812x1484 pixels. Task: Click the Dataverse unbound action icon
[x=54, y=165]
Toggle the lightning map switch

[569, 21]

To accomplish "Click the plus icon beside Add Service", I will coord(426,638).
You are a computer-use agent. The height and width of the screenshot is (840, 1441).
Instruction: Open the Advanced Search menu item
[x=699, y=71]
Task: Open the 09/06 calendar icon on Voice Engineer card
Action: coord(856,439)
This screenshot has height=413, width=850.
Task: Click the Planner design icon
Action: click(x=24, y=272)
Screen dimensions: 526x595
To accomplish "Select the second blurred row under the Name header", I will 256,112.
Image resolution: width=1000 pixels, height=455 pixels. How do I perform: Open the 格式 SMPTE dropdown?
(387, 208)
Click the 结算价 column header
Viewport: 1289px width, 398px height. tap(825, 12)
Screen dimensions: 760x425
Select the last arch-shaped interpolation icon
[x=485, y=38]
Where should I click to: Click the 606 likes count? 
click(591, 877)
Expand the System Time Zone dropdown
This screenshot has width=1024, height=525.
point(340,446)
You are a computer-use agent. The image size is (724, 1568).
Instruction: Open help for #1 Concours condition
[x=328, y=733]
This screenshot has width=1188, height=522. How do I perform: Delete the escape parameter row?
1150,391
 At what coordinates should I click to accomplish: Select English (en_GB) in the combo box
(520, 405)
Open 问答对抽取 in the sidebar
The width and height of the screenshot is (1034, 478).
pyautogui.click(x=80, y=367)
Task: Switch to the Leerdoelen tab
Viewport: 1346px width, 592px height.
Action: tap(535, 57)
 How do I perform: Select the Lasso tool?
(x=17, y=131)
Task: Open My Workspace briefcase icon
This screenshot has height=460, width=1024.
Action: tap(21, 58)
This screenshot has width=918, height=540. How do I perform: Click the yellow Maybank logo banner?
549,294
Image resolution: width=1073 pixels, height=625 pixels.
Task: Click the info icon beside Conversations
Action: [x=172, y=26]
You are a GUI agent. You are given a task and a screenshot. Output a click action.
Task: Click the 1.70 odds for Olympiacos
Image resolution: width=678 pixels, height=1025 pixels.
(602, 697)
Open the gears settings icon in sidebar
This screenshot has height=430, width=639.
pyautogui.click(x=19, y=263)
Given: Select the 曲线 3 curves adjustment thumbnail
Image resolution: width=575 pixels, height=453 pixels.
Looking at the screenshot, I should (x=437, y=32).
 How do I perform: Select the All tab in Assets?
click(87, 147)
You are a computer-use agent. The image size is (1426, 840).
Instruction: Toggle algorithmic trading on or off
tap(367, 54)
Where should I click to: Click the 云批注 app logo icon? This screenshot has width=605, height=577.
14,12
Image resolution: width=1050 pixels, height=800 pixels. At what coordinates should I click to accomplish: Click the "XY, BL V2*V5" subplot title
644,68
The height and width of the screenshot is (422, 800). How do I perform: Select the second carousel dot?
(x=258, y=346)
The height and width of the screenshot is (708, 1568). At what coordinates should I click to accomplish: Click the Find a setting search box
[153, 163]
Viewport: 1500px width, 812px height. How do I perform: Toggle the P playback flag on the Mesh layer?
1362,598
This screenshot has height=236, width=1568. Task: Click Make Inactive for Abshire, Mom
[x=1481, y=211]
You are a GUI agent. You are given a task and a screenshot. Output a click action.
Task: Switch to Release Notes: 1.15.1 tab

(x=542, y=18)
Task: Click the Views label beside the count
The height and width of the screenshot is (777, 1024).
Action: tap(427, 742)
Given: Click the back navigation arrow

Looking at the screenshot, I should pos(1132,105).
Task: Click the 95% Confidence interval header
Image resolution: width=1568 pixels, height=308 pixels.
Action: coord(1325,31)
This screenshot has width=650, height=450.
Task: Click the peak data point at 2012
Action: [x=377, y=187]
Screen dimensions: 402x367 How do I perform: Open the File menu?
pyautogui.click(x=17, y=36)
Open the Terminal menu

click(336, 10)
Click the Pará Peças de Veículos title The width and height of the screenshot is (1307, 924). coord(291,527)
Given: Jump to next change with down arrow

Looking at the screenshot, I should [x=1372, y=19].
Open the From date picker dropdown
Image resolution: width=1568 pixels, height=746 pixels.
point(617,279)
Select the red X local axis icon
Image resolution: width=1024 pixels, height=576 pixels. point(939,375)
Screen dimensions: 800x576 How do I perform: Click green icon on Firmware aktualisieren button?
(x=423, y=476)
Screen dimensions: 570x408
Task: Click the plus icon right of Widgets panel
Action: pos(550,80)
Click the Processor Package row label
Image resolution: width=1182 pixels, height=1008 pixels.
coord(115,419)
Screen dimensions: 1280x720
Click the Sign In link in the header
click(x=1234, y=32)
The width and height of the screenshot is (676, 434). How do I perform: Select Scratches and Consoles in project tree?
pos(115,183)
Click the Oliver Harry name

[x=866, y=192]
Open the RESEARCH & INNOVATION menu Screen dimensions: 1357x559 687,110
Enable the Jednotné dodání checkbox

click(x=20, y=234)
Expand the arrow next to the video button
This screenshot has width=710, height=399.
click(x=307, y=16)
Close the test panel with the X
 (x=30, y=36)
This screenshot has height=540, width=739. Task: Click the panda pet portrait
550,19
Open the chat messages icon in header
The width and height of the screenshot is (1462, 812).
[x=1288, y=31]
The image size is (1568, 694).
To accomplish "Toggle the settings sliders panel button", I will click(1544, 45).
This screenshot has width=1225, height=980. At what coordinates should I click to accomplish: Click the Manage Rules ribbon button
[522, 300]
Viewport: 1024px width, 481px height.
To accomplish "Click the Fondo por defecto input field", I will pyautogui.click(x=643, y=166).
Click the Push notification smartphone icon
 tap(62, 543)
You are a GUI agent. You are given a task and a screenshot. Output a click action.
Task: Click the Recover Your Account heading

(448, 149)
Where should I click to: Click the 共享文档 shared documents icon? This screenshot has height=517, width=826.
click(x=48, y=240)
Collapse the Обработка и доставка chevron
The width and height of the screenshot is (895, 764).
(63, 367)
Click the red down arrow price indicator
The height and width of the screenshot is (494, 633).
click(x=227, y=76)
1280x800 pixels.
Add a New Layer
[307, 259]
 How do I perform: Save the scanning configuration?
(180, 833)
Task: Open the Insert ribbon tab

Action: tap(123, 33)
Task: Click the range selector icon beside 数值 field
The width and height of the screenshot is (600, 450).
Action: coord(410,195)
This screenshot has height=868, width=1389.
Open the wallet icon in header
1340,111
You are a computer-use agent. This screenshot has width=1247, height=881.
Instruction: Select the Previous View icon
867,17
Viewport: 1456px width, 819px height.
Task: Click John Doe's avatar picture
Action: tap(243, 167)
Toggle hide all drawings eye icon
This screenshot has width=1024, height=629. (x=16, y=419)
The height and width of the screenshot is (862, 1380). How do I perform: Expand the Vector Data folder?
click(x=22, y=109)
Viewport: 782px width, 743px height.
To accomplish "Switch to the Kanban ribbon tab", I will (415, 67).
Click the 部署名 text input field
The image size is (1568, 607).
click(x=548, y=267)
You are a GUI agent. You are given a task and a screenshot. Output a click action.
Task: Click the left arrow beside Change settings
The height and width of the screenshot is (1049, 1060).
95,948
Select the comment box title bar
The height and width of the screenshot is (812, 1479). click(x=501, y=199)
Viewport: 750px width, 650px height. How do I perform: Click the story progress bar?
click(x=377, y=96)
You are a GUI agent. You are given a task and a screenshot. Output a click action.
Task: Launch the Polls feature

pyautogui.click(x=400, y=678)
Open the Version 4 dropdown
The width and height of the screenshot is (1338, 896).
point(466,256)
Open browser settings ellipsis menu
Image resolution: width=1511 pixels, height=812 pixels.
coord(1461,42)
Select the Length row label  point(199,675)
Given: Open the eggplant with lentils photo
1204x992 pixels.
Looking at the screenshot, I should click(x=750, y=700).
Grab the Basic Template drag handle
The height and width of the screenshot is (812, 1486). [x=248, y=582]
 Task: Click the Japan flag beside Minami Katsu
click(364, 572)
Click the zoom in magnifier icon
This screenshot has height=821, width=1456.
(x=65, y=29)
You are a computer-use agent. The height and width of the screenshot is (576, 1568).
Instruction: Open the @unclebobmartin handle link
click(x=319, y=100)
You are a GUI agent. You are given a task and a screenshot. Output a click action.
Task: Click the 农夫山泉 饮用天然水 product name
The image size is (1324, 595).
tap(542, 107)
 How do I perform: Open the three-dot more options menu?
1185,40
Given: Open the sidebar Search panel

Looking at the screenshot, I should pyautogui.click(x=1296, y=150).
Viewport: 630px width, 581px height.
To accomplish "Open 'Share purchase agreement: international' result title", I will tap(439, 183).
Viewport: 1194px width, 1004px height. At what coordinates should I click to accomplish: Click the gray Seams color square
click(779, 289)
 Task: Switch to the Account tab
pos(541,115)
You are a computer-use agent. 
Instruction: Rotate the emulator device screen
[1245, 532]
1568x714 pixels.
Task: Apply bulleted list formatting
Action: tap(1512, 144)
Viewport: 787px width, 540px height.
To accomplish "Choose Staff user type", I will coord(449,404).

— Requirements —
Retype the lines of the data starting at the line that contains "The height and width of the screenshot is (862, 1380)." and ending at the line that contains "The height and width of the screenshot is (812, 1486).", reproducing them exactly.

— Written response —
The height and width of the screenshot is (862, 1380). How do I perform: Expand the Vector Data folder?
click(x=22, y=109)
Viewport: 782px width, 743px height.
To accomplish "Switch to the Kanban ribbon tab", I will (415, 67).
Click the 部署名 text input field
The image size is (1568, 607).
click(x=548, y=267)
You are a GUI agent. You are given a task and a screenshot. Output a click action.
Task: Click the left arrow beside Change settings
The height and width of the screenshot is (1049, 1060).
95,948
Select the comment box title bar
The height and width of the screenshot is (812, 1479). click(x=501, y=199)
Viewport: 750px width, 650px height. How do I perform: Click the story progress bar?
click(x=377, y=96)
You are a GUI agent. You are given a task and a screenshot. Output a click action.
Task: Launch the Polls feature

pyautogui.click(x=400, y=678)
Open the Version 4 dropdown
The width and height of the screenshot is (1338, 896).
point(466,256)
Open browser settings ellipsis menu
Image resolution: width=1511 pixels, height=812 pixels.
coord(1461,42)
Select the Length row label  point(199,675)
Given: Open the eggplant with lentils photo
1204x992 pixels.
Looking at the screenshot, I should click(x=750, y=700).
Grab the Basic Template drag handle
The height and width of the screenshot is (812, 1486). [x=248, y=582]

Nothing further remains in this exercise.